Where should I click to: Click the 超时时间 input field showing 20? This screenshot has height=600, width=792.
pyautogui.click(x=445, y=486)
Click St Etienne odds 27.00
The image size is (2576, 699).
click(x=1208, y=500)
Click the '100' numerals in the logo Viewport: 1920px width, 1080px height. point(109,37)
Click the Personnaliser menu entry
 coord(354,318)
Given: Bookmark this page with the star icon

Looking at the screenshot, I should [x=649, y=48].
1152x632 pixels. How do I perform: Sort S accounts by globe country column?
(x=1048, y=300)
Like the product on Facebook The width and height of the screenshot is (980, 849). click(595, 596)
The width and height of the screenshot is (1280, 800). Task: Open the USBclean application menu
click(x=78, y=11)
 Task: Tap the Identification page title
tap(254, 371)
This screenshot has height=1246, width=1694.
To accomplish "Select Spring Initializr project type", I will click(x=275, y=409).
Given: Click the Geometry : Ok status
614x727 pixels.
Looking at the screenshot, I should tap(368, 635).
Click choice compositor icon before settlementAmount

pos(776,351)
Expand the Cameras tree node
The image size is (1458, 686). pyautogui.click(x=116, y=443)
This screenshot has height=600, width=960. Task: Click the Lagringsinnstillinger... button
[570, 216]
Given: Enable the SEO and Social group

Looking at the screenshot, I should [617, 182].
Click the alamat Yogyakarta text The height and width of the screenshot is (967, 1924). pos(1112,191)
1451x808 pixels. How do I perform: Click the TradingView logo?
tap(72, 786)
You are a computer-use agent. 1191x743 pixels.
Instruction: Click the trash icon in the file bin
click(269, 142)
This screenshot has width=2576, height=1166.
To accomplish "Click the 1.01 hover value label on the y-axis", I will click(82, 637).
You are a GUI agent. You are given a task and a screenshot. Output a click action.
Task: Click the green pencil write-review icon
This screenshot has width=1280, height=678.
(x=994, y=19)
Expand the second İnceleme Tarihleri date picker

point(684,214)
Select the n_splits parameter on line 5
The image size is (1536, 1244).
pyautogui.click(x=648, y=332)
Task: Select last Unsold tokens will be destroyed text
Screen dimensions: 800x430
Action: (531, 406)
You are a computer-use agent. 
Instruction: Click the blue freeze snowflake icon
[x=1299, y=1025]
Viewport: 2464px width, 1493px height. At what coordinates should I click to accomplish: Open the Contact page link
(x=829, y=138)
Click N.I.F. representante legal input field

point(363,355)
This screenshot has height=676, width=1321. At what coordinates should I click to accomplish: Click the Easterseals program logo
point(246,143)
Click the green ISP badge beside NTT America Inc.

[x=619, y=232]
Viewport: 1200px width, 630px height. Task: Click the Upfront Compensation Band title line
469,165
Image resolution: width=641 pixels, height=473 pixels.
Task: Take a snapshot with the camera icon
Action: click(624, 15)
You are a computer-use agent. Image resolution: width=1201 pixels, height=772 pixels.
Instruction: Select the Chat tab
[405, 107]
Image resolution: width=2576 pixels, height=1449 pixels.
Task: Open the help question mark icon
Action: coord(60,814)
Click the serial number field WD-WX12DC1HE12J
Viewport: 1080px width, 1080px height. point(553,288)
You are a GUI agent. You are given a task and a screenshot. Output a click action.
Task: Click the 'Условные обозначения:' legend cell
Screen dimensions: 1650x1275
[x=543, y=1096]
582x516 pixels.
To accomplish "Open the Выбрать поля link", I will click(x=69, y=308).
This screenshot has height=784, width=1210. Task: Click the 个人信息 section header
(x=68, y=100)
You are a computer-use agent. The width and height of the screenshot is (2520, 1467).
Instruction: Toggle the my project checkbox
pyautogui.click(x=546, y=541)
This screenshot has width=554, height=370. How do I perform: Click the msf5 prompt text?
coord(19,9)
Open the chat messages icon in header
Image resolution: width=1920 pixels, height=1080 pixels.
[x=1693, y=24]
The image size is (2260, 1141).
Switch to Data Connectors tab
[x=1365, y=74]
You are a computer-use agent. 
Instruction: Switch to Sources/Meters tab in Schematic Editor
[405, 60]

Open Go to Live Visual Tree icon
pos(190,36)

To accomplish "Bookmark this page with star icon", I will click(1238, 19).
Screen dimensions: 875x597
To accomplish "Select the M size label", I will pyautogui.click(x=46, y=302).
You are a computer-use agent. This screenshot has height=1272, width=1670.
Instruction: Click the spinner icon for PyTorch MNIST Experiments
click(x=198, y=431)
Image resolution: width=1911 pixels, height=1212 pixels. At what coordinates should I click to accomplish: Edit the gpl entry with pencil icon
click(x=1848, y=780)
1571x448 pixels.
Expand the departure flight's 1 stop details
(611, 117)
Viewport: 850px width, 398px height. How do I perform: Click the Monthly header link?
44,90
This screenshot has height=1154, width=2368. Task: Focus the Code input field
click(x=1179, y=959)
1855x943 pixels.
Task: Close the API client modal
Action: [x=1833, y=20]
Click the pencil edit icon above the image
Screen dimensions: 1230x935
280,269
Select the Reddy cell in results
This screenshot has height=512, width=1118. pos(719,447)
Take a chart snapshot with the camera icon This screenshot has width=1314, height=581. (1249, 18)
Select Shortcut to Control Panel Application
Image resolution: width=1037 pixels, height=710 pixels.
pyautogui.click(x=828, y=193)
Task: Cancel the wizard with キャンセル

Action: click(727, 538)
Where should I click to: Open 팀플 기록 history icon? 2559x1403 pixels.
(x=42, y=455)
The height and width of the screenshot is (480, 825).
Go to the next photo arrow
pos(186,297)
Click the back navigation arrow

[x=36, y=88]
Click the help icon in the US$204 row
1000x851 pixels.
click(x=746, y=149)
----------
TASK STATEMENT:
Could you write out all of these lines again, changing "St Etienne" to "Saint-Étienne" and leaving everything else untouched?

WORKED SOLUTION:
Where should I click to: Click the 超时时间 input field showing 20? This screenshot has height=600, width=792.
pyautogui.click(x=445, y=486)
Click Saint-Étienne odds 27.00
The image size is (2576, 699).
click(x=1208, y=500)
Click the '100' numerals in the logo Viewport: 1920px width, 1080px height. point(109,37)
Click the Personnaliser menu entry
 coord(354,318)
Given: Bookmark this page with the star icon

Looking at the screenshot, I should [x=649, y=48].
1152x632 pixels. How do I perform: Sort S accounts by globe country column?
(x=1048, y=300)
Like the product on Facebook The width and height of the screenshot is (980, 849). click(595, 596)
The width and height of the screenshot is (1280, 800). Task: Open the USBclean application menu
click(x=78, y=11)
 Task: Tap the Identification page title
tap(254, 371)
This screenshot has height=1246, width=1694.
To accomplish "Select Spring Initializr project type", I will click(x=275, y=409).
Given: Click the Geometry : Ok status
614x727 pixels.
Looking at the screenshot, I should tap(368, 635).
Click choice compositor icon before settlementAmount

pos(776,351)
Expand the Cameras tree node
The image size is (1458, 686). pyautogui.click(x=116, y=443)
This screenshot has height=600, width=960. Task: Click the Lagringsinnstillinger... button
[570, 216]
Given: Enable the SEO and Social group

Looking at the screenshot, I should [617, 182].
Click the alamat Yogyakarta text The height and width of the screenshot is (967, 1924). pos(1112,191)
1451x808 pixels. How do I perform: Click the TradingView logo?
tap(72, 786)
You are a computer-use agent. 1191x743 pixels.
Instruction: Click the trash icon in the file bin
click(269, 142)
This screenshot has width=2576, height=1166.
To accomplish "Click the 1.01 hover value label on the y-axis", I will click(82, 637).
You are a GUI agent. You are given a task and a screenshot. Output a click action.
Task: Click the green pencil write-review icon
This screenshot has width=1280, height=678.
(x=994, y=19)
Expand the second İnceleme Tarihleri date picker

point(684,214)
Select the n_splits parameter on line 5
The image size is (1536, 1244).
pyautogui.click(x=648, y=332)
Task: Select last Unsold tokens will be destroyed text
Screen dimensions: 800x430
Action: (531, 406)
You are a computer-use agent. 
Instruction: Click the blue freeze snowflake icon
[x=1299, y=1025]
Viewport: 2464px width, 1493px height. At what coordinates should I click to accomplish: Open the Contact page link
(x=829, y=138)
Click N.I.F. representante legal input field

point(363,355)
This screenshot has height=676, width=1321. At what coordinates should I click to accomplish: Click the Easterseals program logo
point(246,143)
Click the green ISP badge beside NTT America Inc.

[x=619, y=232]
Viewport: 1200px width, 630px height. Task: Click the Upfront Compensation Band title line
469,165
Image resolution: width=641 pixels, height=473 pixels.
Task: Take a snapshot with the camera icon
Action: click(624, 15)
You are a computer-use agent. Image resolution: width=1201 pixels, height=772 pixels.
Instruction: Select the Chat tab
[405, 107]
Image resolution: width=2576 pixels, height=1449 pixels.
Task: Open the help question mark icon
Action: coord(60,814)
Click the serial number field WD-WX12DC1HE12J
Viewport: 1080px width, 1080px height. point(553,288)
You are a GUI agent. You are given a task and a screenshot. Output a click action.
Task: Click the 'Условные обозначения:' legend cell
Screen dimensions: 1650x1275
[x=543, y=1096]
582x516 pixels.
To accomplish "Open the Выбрать поля link", I will click(x=69, y=308).
This screenshot has height=784, width=1210. Task: Click the 个人信息 section header
(x=68, y=100)
You are a computer-use agent. The width and height of the screenshot is (2520, 1467).
Instruction: Toggle the my project checkbox
pyautogui.click(x=546, y=541)
This screenshot has width=554, height=370. How do I perform: Click the msf5 prompt text?
coord(19,9)
Open the chat messages icon in header
Image resolution: width=1920 pixels, height=1080 pixels.
[x=1693, y=24]
The image size is (2260, 1141).
Switch to Data Connectors tab
[x=1365, y=74]
You are a computer-use agent. 
Instruction: Switch to Sources/Meters tab in Schematic Editor
[405, 60]

Open Go to Live Visual Tree icon
pos(190,36)

To accomplish "Bookmark this page with star icon", I will click(1238, 19).
Screen dimensions: 875x597
To accomplish "Select the M size label", I will pyautogui.click(x=46, y=302).
You are a computer-use agent. This screenshot has height=1272, width=1670.
Instruction: Click the spinner icon for PyTorch MNIST Experiments
click(x=198, y=431)
Image resolution: width=1911 pixels, height=1212 pixels. At what coordinates should I click to accomplish: Edit the gpl entry with pencil icon
click(x=1848, y=780)
1571x448 pixels.
Expand the departure flight's 1 stop details
(611, 117)
Viewport: 850px width, 398px height. How do I perform: Click the Monthly header link?
44,90
This screenshot has height=1154, width=2368. Task: Focus the Code input field
click(x=1179, y=959)
1855x943 pixels.
Task: Close the API client modal
Action: [x=1833, y=20]
Click the pencil edit icon above the image
Screen dimensions: 1230x935
280,269
Select the Reddy cell in results
This screenshot has height=512, width=1118. pos(719,447)
Take a chart snapshot with the camera icon This screenshot has width=1314, height=581. (1249, 18)
Select Shortcut to Control Panel Application
Image resolution: width=1037 pixels, height=710 pixels.
pyautogui.click(x=828, y=193)
Task: Cancel the wizard with キャンセル

Action: click(727, 538)
Where should I click to: Open 팀플 기록 history icon? 2559x1403 pixels.
(x=42, y=455)
The height and width of the screenshot is (480, 825).
Go to the next photo arrow
pos(186,297)
Click the back navigation arrow

[x=36, y=88]
Click the help icon in the US$204 row
1000x851 pixels.
click(x=746, y=149)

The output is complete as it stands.